With recent tension in the eastern region over a 2009 Ukrainian gas deal . There has been recent talk of the EU taking Russia before the (WTO) World Trade Organization. Russia still views the nation as satellite within its former region of influence. Russia still reels from the Humiliation of its collapse and seeks to take a pragmatically assertive posture to regain not only what as it sees regional dominance but establish itself as viable economic force. An economic trade war would pose a limited risk at best for the EU with the exception of oil. Russia being the largest provider of Oil and natural gas for the EU could cripple the EU within weeks given a trad war erupting.

++++

### Activity A
List every sentence in the passage on EU and Russia tension that contains the word "Russia."
### Activity B
Transcribe the passage on EU and Russia tension from "With recent tension" up to and including "trad war erupting.".

### Supplied data
++++

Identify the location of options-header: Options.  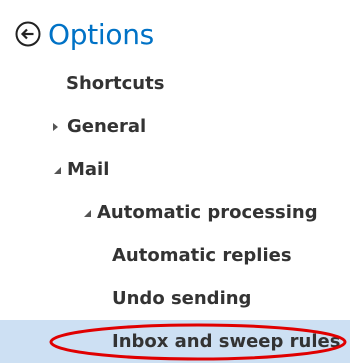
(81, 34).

++++

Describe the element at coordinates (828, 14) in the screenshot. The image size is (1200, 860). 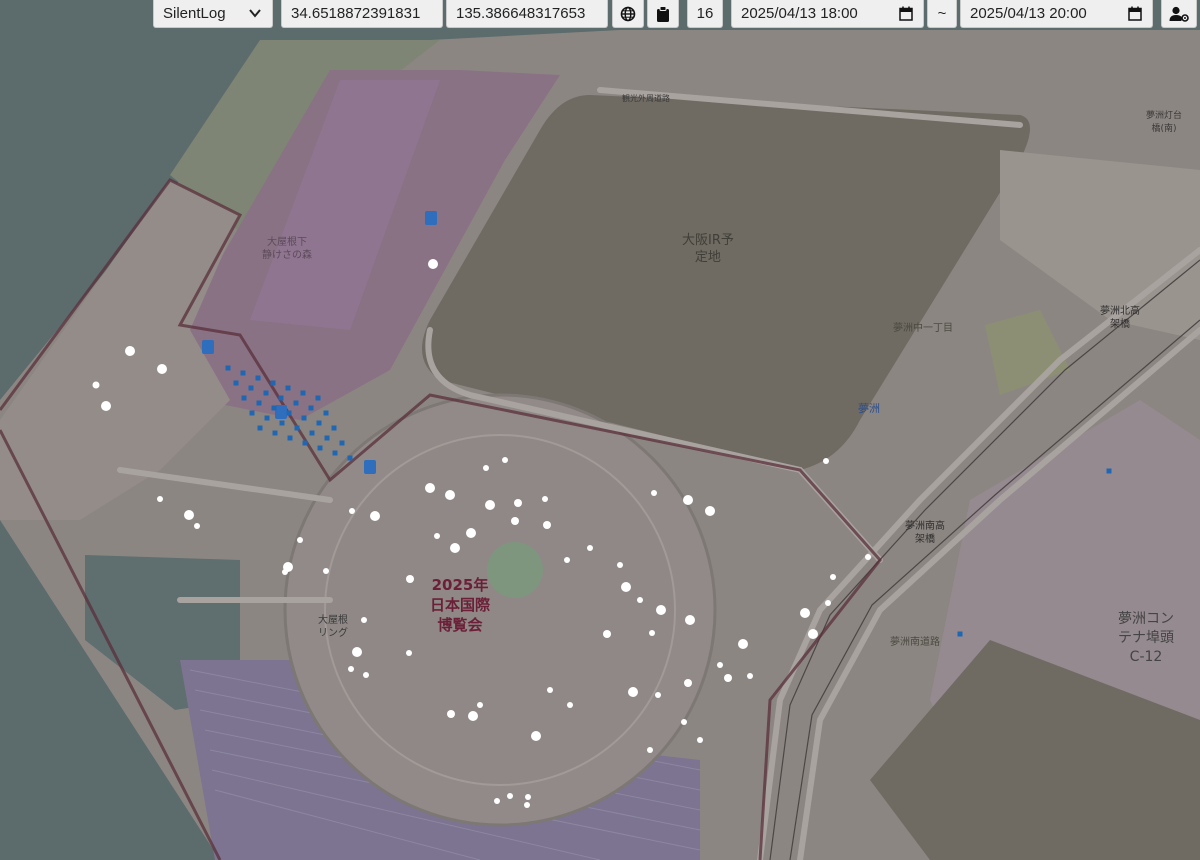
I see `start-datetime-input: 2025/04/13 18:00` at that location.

++++

### Response box A
- There has been recent talk of the EU taking Russia before the (WTO) World Trade Organization.
- Russia still views the nation as satellite within its former region of influence.
- Russia still reels from the Humiliation of its collapse and seeks to take a pragmatically assertive posture to regain not only what as it sees regional dominance but establish itself as viable economic force.
- Russia being the largest provider of Oil and natural gas for the EU could cripple the EU within weeks given a trad war erupting.

### Response box B
With recent tension in the eastern region over a 2009 Ukrainian gas deal . There has been recent talk of the EU taking Russia before the (WTO) World Trade Organization. Russia still views the nation as satellite within its former region of influence. Russia still reels from the Humiliation of its collapse and seeks to take a pragmatically assertive posture to regain not only what as it sees regional dominance but establish itself as viable economic force. An economic trade war would pose a limited risk at best for the EU with the exception of oil. Russia being the largest provider of Oil and natural gas for the EU could cripple the EU within weeks given a trad war erupting.